Menanggapi hal itu, BEM-U Kabinet Merdeka Universitas Madura sebagai bagian dari representasi civitas academica Universitas Madura menyatakan:
1. Mendesak Presiden untuk bersikap netral, adil, dan menjadi pemimpin bagi semua kelompok dan golongan, bukan untuk sebagian kelompok.
2. Mendesak kepada semua aparatur pemerintahan untuk berhenti menyalahgunakan kekuasaan.
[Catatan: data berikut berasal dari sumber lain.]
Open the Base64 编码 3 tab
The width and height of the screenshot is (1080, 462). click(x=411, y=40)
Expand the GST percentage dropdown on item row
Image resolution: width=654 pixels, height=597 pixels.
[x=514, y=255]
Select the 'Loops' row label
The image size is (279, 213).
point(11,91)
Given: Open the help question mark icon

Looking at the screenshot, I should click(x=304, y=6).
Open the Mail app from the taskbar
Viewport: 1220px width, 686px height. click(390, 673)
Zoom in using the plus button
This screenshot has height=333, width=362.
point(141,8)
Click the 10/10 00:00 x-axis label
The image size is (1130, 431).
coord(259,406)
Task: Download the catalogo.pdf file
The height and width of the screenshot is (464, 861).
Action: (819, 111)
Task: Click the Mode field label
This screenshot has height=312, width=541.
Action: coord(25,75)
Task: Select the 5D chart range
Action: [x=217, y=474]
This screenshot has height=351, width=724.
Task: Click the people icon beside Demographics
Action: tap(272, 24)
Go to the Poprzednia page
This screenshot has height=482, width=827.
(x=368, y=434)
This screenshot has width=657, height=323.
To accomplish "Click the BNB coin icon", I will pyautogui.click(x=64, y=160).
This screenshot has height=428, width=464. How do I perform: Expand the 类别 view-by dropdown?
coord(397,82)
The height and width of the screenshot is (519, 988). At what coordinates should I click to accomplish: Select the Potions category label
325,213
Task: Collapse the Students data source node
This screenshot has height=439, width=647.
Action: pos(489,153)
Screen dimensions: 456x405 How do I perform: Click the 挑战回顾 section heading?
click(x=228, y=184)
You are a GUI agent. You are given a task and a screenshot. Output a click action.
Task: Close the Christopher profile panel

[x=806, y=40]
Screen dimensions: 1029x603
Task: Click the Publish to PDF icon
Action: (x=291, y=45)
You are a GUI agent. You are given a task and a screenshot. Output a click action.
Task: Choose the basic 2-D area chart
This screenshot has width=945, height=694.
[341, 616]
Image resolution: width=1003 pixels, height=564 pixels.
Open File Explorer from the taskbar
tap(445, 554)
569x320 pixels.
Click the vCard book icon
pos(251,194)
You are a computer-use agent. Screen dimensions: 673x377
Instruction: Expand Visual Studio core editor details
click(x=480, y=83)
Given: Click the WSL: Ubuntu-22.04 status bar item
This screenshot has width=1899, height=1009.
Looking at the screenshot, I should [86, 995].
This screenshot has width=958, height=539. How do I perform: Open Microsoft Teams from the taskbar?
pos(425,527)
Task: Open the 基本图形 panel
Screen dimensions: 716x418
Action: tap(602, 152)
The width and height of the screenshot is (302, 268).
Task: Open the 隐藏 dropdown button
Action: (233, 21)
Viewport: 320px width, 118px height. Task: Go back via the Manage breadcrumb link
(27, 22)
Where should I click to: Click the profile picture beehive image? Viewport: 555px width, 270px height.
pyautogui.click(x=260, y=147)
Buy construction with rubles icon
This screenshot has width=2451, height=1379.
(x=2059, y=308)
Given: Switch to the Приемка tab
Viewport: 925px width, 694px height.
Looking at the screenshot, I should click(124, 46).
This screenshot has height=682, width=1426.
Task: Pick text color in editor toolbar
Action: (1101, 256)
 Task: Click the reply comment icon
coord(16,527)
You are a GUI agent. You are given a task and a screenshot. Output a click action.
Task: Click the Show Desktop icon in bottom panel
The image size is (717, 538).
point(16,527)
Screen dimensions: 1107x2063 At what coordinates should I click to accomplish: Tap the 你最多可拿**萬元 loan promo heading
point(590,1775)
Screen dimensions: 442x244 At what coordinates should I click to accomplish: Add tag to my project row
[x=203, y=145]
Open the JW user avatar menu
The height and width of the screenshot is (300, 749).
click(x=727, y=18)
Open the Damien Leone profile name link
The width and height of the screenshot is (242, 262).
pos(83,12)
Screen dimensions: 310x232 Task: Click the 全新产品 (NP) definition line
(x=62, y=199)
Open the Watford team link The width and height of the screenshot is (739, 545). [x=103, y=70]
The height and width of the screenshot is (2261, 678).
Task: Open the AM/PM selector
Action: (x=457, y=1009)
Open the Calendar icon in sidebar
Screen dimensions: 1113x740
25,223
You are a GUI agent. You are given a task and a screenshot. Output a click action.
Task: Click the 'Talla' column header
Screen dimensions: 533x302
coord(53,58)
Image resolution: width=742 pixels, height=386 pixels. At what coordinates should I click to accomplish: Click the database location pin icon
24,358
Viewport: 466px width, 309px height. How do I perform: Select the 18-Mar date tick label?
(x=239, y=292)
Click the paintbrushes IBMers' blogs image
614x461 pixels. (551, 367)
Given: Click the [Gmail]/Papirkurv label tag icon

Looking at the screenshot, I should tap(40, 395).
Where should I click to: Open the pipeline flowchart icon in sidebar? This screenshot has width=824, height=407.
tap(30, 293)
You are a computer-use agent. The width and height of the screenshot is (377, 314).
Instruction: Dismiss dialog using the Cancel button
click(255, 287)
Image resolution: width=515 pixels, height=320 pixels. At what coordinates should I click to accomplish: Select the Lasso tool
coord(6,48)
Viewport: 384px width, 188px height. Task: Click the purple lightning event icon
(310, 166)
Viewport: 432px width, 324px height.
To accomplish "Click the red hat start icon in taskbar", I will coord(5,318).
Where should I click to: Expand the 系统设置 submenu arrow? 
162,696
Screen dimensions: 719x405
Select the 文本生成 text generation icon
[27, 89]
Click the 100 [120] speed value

3. Mendesak ketua KPU RI agar mundur dari jabatannya, selayaknya mengingat rekam jejak dia yang sudah 3 kali mendapatkan “sanksi peringatan keras” dari DKPP RI karena terbukti melakukan pelanggaran etik, sebagai bentuk penghormatan terhadap nilai cita demokrasi masyarakat Indonesia.